Looking forward to obtain a sensor reasonably tuned for this purpose, I considered two options: either the Bosch BME680, or the CCS811from AMS. The first is a pretty comprehensive device, featuring a temperature sensor, a barometric sensor, a relative humidity sensor, and the VOC sensor in a single package. The second one is a device which integrates a metal oxide / micro-hotplate sensor and microcontroller. The device is firmware upgradeable, and the internal microncontroller is capable of providing two different readings, one reflecting the total VOC emissions and the other one the equivalent Carbon Dioxide emissions (eCO2). The later is claimed to be derived from a model predicting the CO2 concentration as a funcion of the presence of VOCs emitted by humans.

Instead of acquiring the isolated sensor, I have selected a breakout board featuring two other sensors as well: the BMP280 barometric pressure and temperature sensor, and the HDC1080 relative humidity and temperature sensor. This breakout board has the reference CJMCU-8128, and can be acquired from the usual Asian suppliers:

Detecting Temperature and Relative Humidity

I was misled by the seller, as the relative humidity sensor was presented as being the Si7021, which was already supported by Tasmota. After receiving the board and doing some close inspection to the package, I realized that instead this was the Texas Instruments HDC1080 sensor. 

Functionally it was not a loss, as this sensor has slightly better perfomance than the Si7021 - the relative humidity conversion has a resolution of 14 bits instead of  the 12 bits of the Silicon Labs sensor.

But on the other hand, this sensor was not supported by Tasmota. This was both frustrating, and an opportunity to solve the problem and contribute to the community .

So I ended up implementing the driver for this sensor, and submitting  a Pull Request for the Tasmota project:

It is currently available as part of the v8.2.0 Elliot release:

As with all of the previously described sensors, the data from these sensors is also exposed via MQTT in the SENSORS topic.

Besides the direct use of knowing the relative humidity and the temperature as provided by this sensor box, this information is also useful for compensating offsets in other sensors, and for achieving more accurate readings in other sensors such as the CO sensor, as explained before. For example in the CC811 it is possible to store ambient air conditions in a register which the sensor will use for calibrating its readings.

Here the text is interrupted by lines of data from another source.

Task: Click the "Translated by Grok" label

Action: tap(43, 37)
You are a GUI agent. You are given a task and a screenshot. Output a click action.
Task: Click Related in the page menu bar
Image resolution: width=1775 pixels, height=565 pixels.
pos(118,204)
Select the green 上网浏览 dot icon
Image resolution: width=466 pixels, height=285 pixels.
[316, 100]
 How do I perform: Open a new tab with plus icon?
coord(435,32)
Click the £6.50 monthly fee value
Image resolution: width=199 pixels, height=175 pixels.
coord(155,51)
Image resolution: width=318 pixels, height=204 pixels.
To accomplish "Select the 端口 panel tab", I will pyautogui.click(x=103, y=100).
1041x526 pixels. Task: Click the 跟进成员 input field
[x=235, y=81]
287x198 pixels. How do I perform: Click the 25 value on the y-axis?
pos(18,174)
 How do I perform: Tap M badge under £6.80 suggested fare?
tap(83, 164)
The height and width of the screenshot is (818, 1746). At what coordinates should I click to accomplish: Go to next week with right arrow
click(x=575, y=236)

Currently this is not being done for any of the sensors, but it is an interesting improvement in future versions of  Tasmota and/or to be done outside, e.g. in Home Assistant.


Travis J. Terrell said...

This is awesome, thank you so much for sharing it! I was planning to implement something similar and this is super helpful. I'm also going to look into options for adding an oxygen sensor, I think (I'm pretty sure the heater in my shop consumes a ton of it--would be nice to keep tabs on the levels.)

Creation Factory said...

Hi Travis, thanks for the feedback!

In my scenario I didn't focus on O2 monitoring because of the price of these sensors, and but from an air quality/hazard detection point of view, how relevant it actually is. I believe that when there is combustion involved, you will run into dangerous concentrations of carbon monoxide much quicker than the oxygen depletion becoming a problem. Normally you will want to focus on detecting what is more imminently dangerous.

But of course it depends on the scenario you want to monitor. For example where there is risk of oxygen displacement, an O2 sensor can be very useful - our senses are not very good at detecting a reduction in the O2 concentration of the air - we usually fall unconscious before we realize there is something wrong. A good example is in places where liquefied gases are stored or manipulated - an MRI machine for example contains copious amounts of liquid helium inside. If it were to escape to the atmosphere, albeit it is not toxic, it would displace the oxygen potentially to dangerously low levels for humans to breathe.